## Recorded information

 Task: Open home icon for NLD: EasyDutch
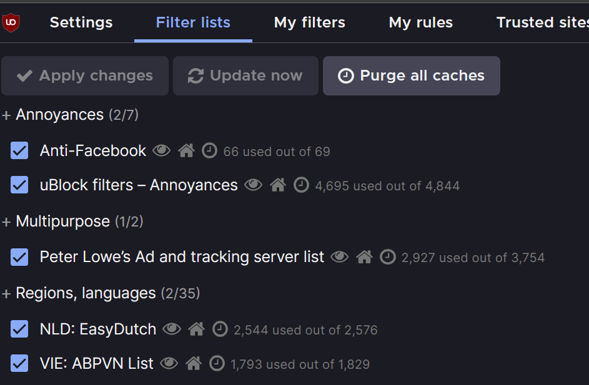click(197, 329)
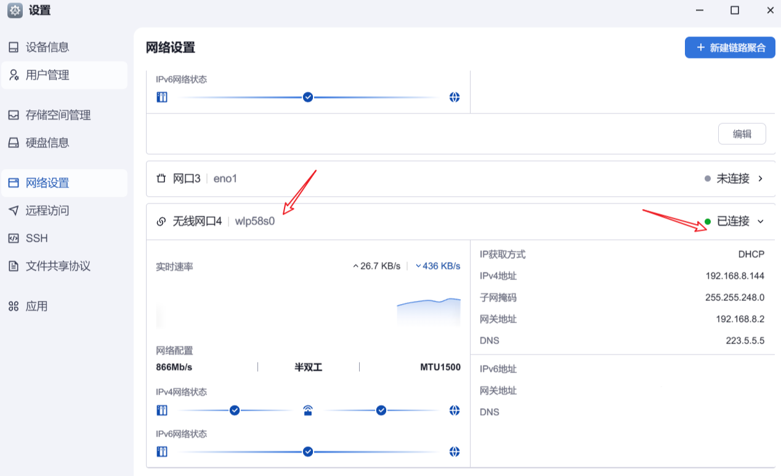Click the wireless router icon in IPv4 status
This screenshot has height=476, width=781.
(x=308, y=411)
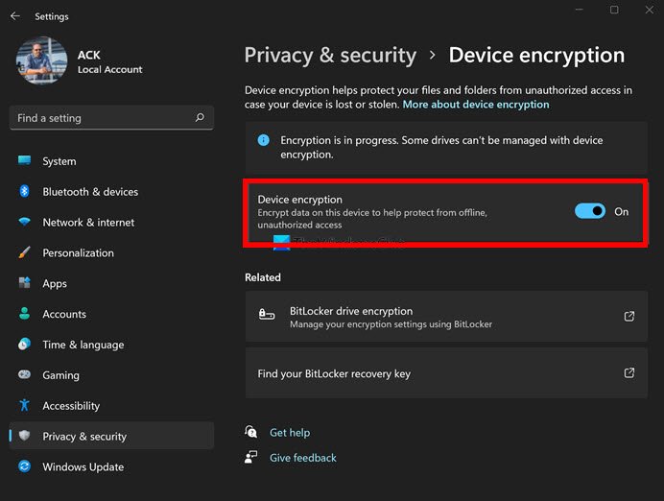Go to Accounts settings
The width and height of the screenshot is (664, 501).
tap(64, 315)
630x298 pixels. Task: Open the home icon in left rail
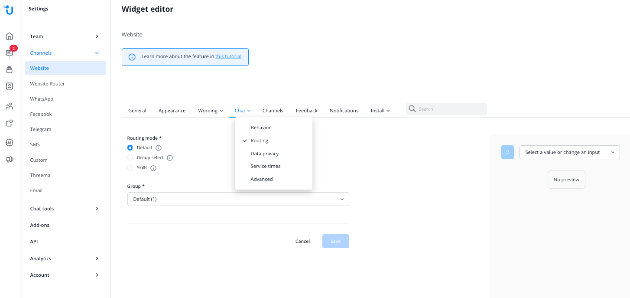point(9,36)
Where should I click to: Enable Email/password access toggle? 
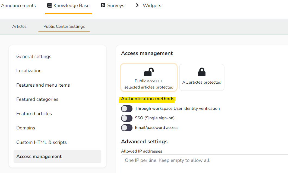127,128
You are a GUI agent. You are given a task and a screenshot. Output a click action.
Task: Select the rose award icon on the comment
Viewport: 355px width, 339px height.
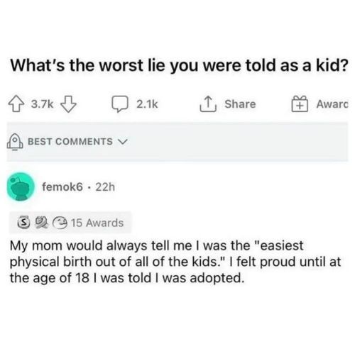(x=41, y=223)
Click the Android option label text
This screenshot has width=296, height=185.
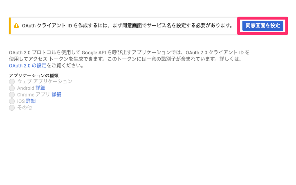[26, 88]
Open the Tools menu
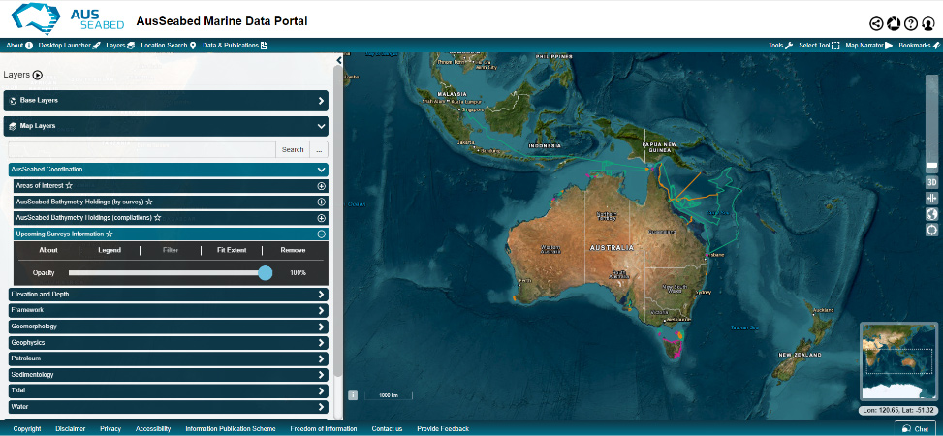Screen dimensions: 943x436 tap(780, 46)
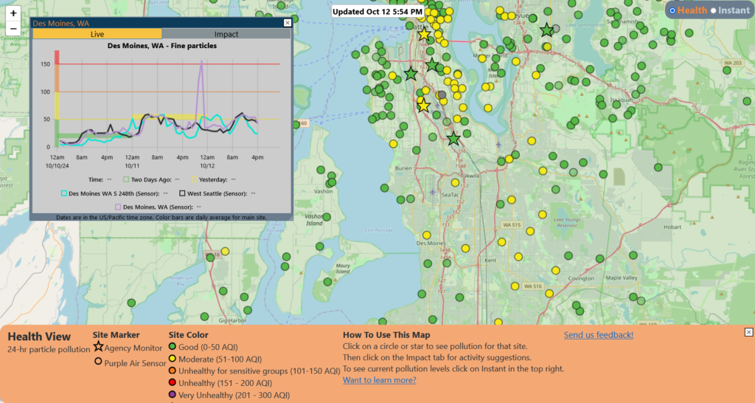The image size is (755, 403).
Task: Switch to the Instant view radio button
Action: click(713, 10)
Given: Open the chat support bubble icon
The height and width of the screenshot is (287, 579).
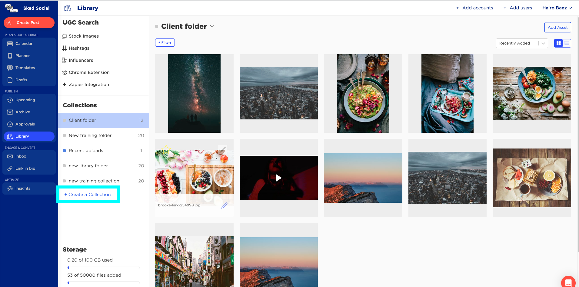Looking at the screenshot, I should tap(568, 282).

## What the exercise asks
Retype precisely, and only, the lines from the one holding "You are a GUI" through the final line of the data above, with the pictures omitted.

## Output of the task
You are a GUI agent. You are given a task and a screenshot. Output a click action.
Task: Select the rose award icon on the comment
Viewport: 355px width, 339px height.
(x=41, y=223)
Click the Android option label text
This screenshot has width=296, height=185.
[26, 88]
Open the Tools menu
Screen dimensions: 943x436 tap(780, 46)
The image size is (755, 403).
Task: Switch to the Instant view radio button
Action: click(713, 10)
Given: Open the chat support bubble icon
The height and width of the screenshot is (287, 579).
Looking at the screenshot, I should tap(568, 282).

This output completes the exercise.